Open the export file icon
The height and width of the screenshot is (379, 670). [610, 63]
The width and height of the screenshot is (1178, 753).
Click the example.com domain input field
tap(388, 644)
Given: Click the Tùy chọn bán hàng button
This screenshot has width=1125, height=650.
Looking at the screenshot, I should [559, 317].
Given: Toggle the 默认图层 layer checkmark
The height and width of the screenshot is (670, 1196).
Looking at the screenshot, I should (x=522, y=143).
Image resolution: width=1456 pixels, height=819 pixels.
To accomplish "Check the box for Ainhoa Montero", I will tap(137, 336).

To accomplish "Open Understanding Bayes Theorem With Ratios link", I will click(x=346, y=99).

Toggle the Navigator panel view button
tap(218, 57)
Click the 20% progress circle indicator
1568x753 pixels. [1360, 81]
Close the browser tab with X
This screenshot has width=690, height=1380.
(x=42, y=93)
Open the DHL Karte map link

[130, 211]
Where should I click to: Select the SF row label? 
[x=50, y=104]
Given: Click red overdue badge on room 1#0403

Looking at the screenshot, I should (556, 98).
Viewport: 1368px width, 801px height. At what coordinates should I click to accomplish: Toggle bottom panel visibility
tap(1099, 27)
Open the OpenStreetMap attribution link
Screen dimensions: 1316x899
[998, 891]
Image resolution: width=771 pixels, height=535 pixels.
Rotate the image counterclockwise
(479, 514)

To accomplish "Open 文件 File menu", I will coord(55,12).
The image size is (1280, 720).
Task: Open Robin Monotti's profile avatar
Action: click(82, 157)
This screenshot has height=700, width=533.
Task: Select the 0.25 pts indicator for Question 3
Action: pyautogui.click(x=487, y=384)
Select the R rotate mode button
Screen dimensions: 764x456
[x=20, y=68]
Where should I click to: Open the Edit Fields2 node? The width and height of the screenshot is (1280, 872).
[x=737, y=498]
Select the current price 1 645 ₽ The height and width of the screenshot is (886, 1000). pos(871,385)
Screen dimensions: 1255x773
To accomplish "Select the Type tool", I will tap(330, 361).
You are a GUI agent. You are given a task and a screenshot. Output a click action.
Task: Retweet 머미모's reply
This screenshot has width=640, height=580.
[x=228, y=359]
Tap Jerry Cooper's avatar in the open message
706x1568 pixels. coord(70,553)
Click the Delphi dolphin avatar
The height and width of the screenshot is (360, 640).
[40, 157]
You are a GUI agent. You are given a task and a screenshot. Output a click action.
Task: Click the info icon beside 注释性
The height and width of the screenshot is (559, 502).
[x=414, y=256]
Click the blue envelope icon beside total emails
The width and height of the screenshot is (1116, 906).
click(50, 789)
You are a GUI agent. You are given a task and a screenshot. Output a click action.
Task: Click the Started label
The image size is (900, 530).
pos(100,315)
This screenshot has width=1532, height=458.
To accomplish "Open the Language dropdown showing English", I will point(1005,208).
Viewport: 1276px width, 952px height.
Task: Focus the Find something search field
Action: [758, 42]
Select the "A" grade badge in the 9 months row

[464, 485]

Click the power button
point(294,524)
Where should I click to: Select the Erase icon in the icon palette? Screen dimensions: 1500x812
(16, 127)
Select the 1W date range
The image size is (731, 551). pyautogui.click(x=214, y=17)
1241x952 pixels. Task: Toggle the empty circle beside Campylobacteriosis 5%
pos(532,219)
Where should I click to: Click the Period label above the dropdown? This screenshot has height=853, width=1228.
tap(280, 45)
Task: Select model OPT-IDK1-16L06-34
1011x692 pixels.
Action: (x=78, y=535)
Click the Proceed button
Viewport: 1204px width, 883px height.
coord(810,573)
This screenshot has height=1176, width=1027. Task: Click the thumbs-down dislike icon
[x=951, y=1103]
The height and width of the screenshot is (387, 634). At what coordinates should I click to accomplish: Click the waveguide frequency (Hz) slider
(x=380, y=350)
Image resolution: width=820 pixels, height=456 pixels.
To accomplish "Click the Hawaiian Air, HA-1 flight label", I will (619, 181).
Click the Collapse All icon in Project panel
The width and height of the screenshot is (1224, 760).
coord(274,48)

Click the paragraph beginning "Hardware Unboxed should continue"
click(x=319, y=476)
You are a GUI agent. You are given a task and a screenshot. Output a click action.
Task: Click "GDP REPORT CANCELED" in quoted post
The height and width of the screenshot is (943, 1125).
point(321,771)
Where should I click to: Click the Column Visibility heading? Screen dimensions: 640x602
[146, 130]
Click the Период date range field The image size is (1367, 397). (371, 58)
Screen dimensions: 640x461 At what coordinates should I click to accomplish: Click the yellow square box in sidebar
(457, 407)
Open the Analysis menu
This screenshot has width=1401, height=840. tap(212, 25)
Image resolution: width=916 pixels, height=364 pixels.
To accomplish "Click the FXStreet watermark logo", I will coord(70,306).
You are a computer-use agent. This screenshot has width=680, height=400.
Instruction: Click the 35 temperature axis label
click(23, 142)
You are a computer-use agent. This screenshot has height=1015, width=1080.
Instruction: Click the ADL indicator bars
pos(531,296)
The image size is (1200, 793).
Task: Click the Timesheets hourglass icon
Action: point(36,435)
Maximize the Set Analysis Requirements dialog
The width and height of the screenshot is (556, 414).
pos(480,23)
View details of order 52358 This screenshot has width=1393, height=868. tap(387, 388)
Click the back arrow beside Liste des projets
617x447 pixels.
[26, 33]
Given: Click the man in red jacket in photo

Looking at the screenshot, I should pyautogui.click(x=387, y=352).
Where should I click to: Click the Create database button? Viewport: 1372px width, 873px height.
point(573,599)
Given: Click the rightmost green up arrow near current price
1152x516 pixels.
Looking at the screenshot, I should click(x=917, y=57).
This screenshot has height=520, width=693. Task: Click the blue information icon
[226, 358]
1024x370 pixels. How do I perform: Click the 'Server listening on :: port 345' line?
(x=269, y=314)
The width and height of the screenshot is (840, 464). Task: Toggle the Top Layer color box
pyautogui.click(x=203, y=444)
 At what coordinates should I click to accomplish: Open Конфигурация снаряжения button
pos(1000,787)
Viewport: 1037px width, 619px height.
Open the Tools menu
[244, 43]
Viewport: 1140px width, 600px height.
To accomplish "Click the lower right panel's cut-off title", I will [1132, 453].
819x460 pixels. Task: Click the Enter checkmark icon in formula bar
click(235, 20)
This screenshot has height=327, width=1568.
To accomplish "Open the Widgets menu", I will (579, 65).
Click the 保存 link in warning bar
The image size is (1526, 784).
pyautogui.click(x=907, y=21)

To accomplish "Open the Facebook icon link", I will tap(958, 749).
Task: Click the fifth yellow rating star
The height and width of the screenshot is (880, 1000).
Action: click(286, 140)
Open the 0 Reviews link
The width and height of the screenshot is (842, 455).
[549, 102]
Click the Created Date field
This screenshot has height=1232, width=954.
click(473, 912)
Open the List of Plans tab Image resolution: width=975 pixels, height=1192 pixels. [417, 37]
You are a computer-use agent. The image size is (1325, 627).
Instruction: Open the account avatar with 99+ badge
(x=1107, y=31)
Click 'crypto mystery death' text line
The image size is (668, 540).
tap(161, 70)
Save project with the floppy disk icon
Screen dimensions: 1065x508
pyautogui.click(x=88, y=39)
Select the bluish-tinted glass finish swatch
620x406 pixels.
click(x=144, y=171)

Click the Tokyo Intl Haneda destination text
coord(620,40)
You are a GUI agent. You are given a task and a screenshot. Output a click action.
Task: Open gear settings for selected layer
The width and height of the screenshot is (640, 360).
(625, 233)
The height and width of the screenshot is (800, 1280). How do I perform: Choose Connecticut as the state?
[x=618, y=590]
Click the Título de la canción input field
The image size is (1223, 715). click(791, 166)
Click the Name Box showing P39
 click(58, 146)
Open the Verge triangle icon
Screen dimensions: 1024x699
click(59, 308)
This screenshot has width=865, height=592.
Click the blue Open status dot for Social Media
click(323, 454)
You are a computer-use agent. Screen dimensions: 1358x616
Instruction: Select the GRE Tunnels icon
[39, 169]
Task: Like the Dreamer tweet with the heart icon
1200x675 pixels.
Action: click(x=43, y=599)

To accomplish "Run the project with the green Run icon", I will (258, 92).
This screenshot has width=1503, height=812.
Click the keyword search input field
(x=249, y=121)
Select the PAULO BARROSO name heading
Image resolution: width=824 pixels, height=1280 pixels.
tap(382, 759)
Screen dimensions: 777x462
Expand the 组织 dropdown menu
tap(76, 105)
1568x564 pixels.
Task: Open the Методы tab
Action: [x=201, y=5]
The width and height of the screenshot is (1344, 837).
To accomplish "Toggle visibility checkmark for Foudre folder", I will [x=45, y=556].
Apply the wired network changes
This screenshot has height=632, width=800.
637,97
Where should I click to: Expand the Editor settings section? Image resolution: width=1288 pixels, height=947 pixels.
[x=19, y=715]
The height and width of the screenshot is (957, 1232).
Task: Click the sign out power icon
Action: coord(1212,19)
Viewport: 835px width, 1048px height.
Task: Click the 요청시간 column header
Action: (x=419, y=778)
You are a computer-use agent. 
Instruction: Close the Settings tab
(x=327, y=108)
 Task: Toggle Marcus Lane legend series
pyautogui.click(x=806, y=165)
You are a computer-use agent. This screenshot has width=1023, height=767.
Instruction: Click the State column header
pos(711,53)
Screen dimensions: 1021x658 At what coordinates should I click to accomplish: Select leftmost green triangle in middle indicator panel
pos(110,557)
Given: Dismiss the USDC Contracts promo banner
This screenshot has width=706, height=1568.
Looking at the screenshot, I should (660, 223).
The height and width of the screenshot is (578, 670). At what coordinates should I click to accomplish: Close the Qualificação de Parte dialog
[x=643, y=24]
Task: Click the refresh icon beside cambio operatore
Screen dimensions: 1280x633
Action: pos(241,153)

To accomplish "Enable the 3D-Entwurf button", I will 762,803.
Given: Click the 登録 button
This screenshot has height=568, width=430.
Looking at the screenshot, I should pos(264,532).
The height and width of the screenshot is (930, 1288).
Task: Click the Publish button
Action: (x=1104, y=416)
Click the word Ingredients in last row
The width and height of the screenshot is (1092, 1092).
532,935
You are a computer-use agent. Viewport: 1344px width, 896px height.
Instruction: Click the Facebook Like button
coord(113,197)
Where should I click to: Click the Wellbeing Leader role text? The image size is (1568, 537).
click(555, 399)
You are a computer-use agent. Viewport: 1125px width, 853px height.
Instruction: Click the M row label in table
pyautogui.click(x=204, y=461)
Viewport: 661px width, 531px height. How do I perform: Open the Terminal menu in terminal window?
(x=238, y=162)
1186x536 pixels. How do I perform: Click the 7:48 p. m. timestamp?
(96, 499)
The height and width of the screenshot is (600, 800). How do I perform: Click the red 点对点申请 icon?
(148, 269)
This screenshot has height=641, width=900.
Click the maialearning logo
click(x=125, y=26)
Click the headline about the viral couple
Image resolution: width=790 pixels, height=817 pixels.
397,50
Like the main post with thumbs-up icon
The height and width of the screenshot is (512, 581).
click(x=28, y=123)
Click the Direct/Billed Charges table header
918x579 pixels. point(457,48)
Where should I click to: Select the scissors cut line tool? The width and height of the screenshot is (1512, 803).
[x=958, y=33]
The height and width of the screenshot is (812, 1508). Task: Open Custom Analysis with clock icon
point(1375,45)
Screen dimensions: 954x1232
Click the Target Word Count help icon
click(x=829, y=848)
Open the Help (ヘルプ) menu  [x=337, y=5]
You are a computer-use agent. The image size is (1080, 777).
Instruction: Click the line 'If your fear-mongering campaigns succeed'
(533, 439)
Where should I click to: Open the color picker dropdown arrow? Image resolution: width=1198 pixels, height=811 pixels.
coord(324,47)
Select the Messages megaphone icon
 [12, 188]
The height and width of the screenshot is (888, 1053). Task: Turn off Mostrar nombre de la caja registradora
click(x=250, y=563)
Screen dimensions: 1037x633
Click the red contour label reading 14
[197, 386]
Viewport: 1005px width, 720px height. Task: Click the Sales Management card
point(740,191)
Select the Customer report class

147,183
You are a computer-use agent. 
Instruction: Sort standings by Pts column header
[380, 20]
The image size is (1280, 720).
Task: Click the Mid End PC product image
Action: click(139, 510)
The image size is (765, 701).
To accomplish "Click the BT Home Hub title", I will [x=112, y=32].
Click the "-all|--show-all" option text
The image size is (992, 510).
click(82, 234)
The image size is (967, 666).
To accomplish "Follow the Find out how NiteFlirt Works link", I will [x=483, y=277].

---*---

Up to and including the line with "Screen dimensions: 1255x773", write out the records above exactly, starting from their first line.

**RESPONSE BELOW**
Open the export file icon
The height and width of the screenshot is (379, 670). [610, 63]
The width and height of the screenshot is (1178, 753).
Click the example.com domain input field
tap(388, 644)
Given: Click the Tùy chọn bán hàng button
This screenshot has width=1125, height=650.
Looking at the screenshot, I should [559, 317].
Given: Toggle the 默认图层 layer checkmark
The height and width of the screenshot is (670, 1196).
Looking at the screenshot, I should (x=522, y=143).
Image resolution: width=1456 pixels, height=819 pixels.
To accomplish "Check the box for Ainhoa Montero", I will tap(137, 336).

To accomplish "Open Understanding Bayes Theorem With Ratios link", I will click(x=346, y=99).

Toggle the Navigator panel view button
tap(218, 57)
Click the 20% progress circle indicator
1568x753 pixels. [1360, 81]
Close the browser tab with X
This screenshot has width=690, height=1380.
(x=42, y=93)
Open the DHL Karte map link

[130, 211]
Where should I click to: Select the SF row label? 
[x=50, y=104]
Given: Click red overdue badge on room 1#0403

Looking at the screenshot, I should (556, 98).
Viewport: 1368px width, 801px height. At what coordinates should I click to accomplish: Toggle bottom panel visibility
tap(1099, 27)
Open the OpenStreetMap attribution link
Screen dimensions: 1316x899
[998, 891]
Image resolution: width=771 pixels, height=535 pixels.
Rotate the image counterclockwise
(479, 514)

To accomplish "Open 文件 File menu", I will coord(55,12).
The image size is (1280, 720).
Task: Open Robin Monotti's profile avatar
Action: click(82, 157)
This screenshot has height=700, width=533.
Task: Select the 0.25 pts indicator for Question 3
Action: pyautogui.click(x=487, y=384)
Select the R rotate mode button
Screen dimensions: 764x456
[x=20, y=68]
Where should I click to: Open the Edit Fields2 node? The width and height of the screenshot is (1280, 872).
[x=737, y=498]
Select the current price 1 645 ₽ The height and width of the screenshot is (886, 1000). pos(871,385)
Screen dimensions: 1255x773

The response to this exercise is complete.